### EXERCISE BRIEF
Please restate word for word each line from the one containing "Click the 展示 column header" to the last line of the records below, and drop the pictures.

[[ SUPPLIED DATA, beginning ]]

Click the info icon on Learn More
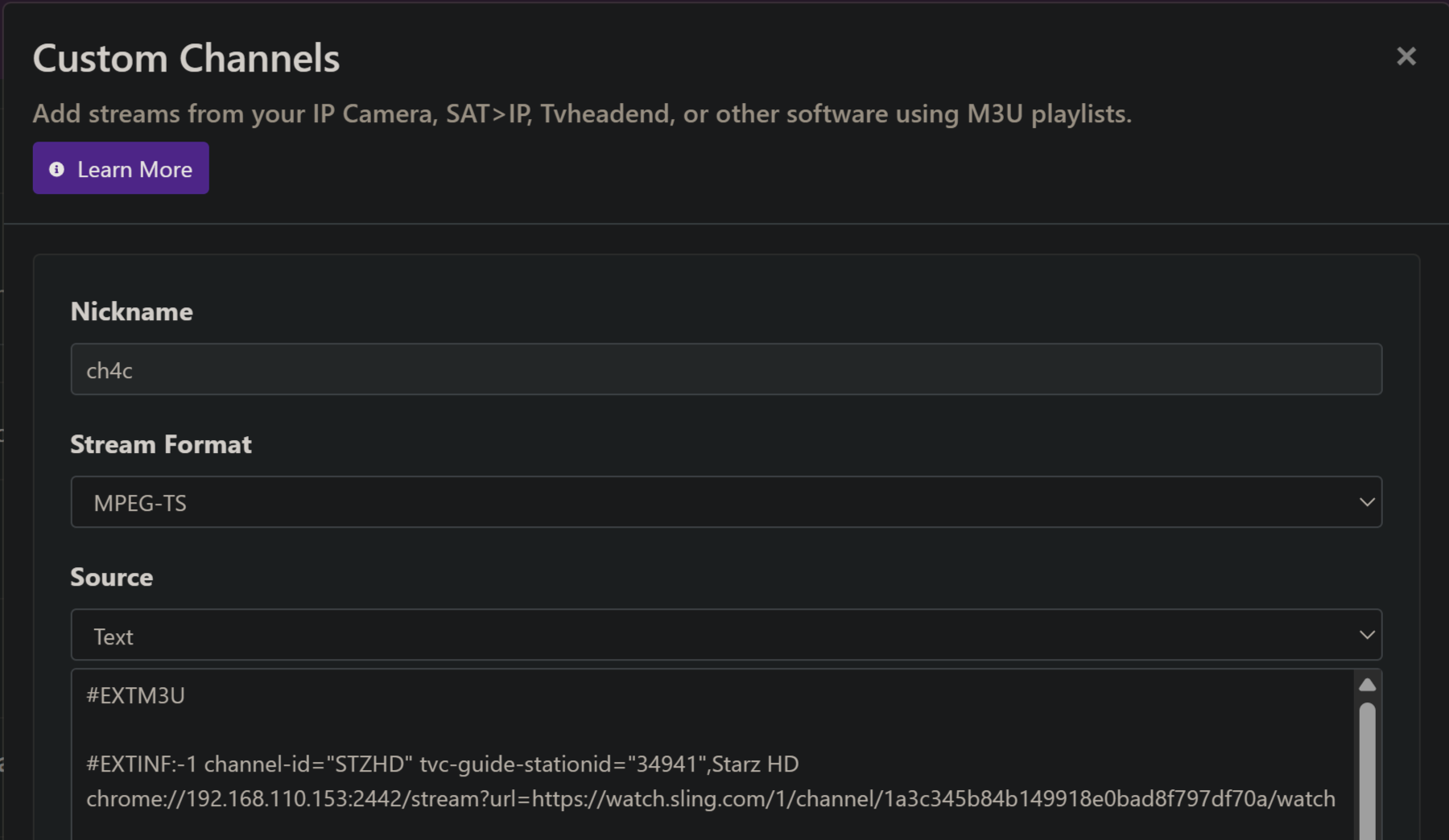 56,169
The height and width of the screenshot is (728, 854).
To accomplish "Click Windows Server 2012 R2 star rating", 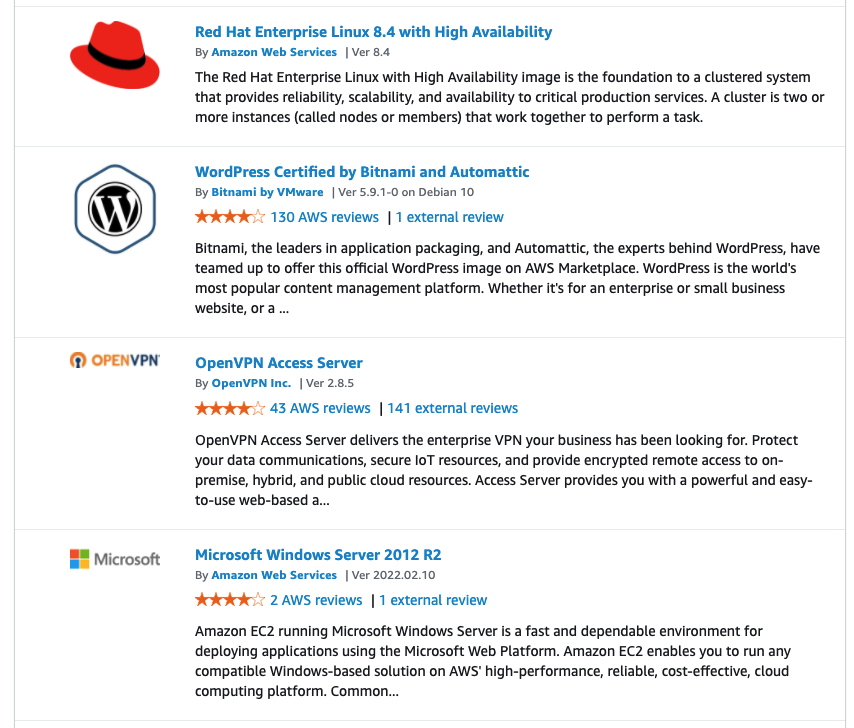I will coord(229,600).
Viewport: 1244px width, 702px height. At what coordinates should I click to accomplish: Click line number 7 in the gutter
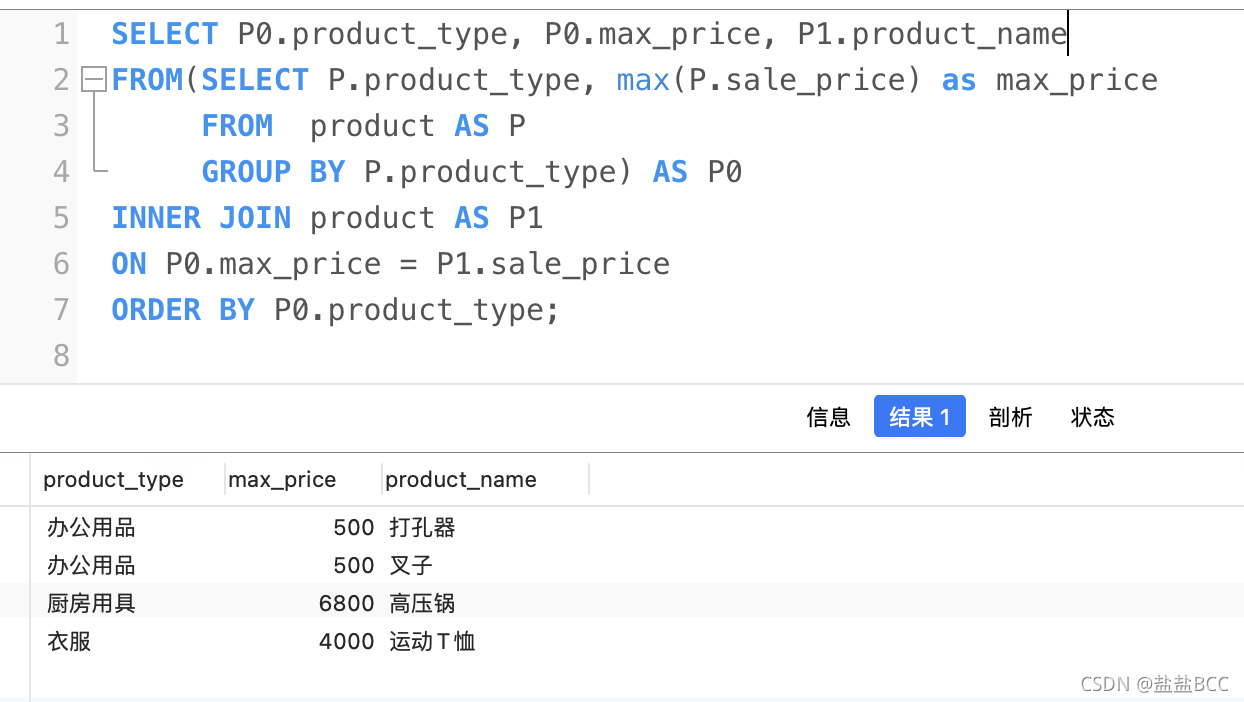coord(61,309)
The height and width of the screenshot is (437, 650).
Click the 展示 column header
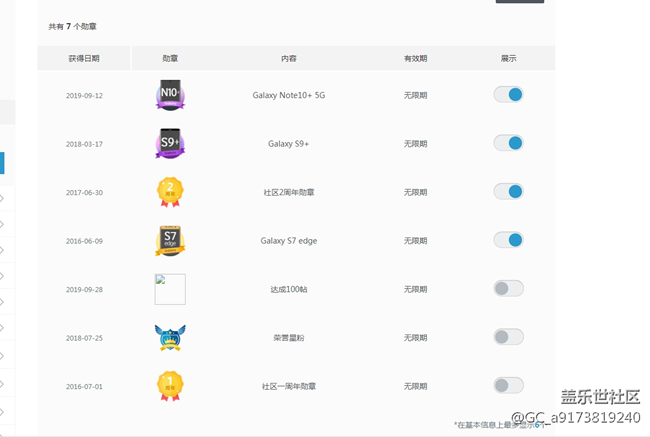(508, 59)
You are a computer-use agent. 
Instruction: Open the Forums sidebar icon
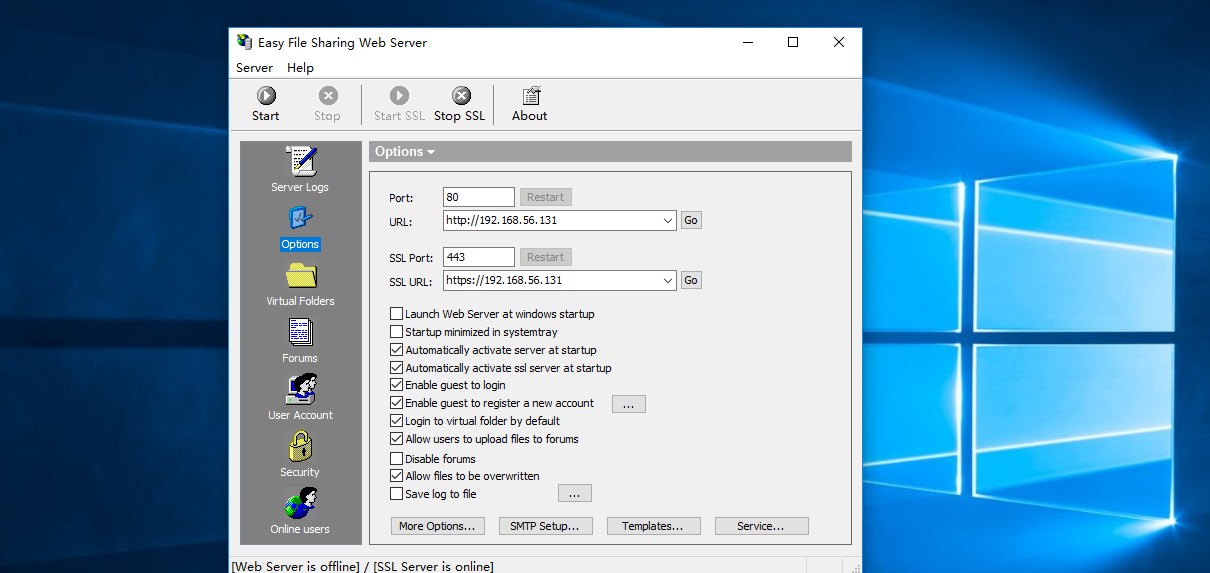point(300,333)
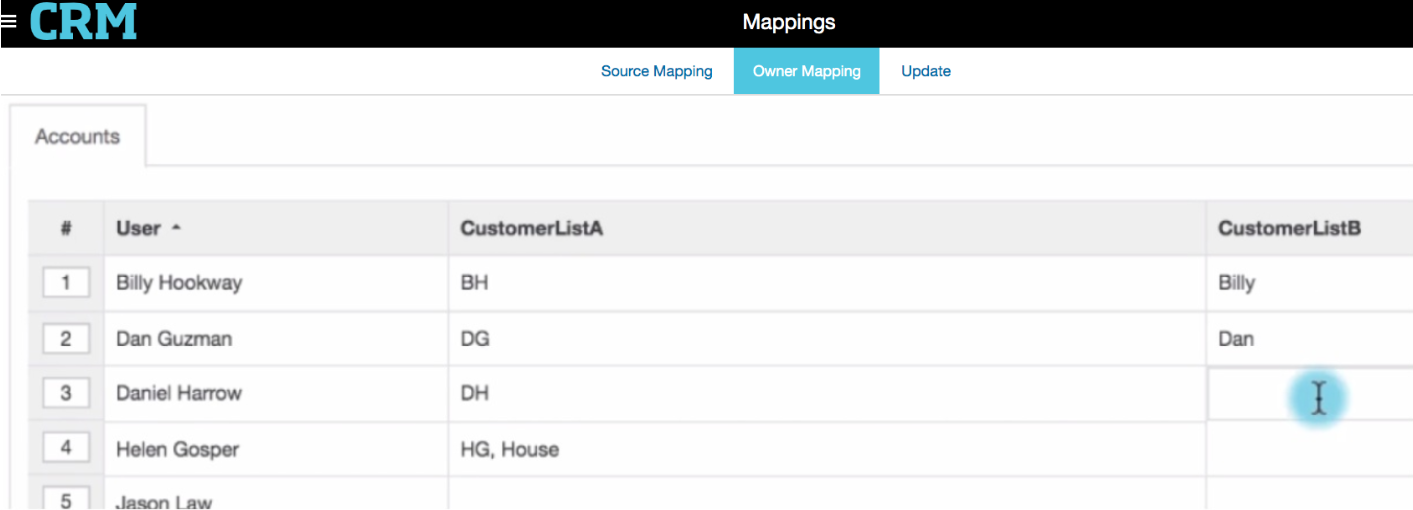Click the Billy Hookway user cell
Viewport: 1413px width, 510px height.
pyautogui.click(x=179, y=283)
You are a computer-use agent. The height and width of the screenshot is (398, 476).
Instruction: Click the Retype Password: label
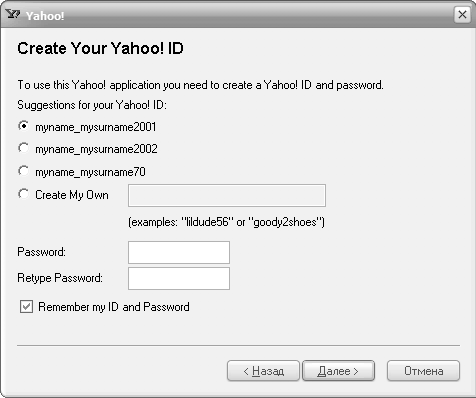pyautogui.click(x=60, y=278)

[[ SUPPLIED DATA, end ]]

### WRITTEN RESPONSE
Click the 展示 column header
(508, 59)
You are a computer-use agent. 
Instruction: Open the Forums sidebar icon
point(300,333)
Click the Billy Hookway user cell
Viewport: 1413px width, 510px height.
pyautogui.click(x=179, y=283)
You are a computer-use agent. The height and width of the screenshot is (398, 476).
Instruction: Click the Retype Password: label
pyautogui.click(x=60, y=278)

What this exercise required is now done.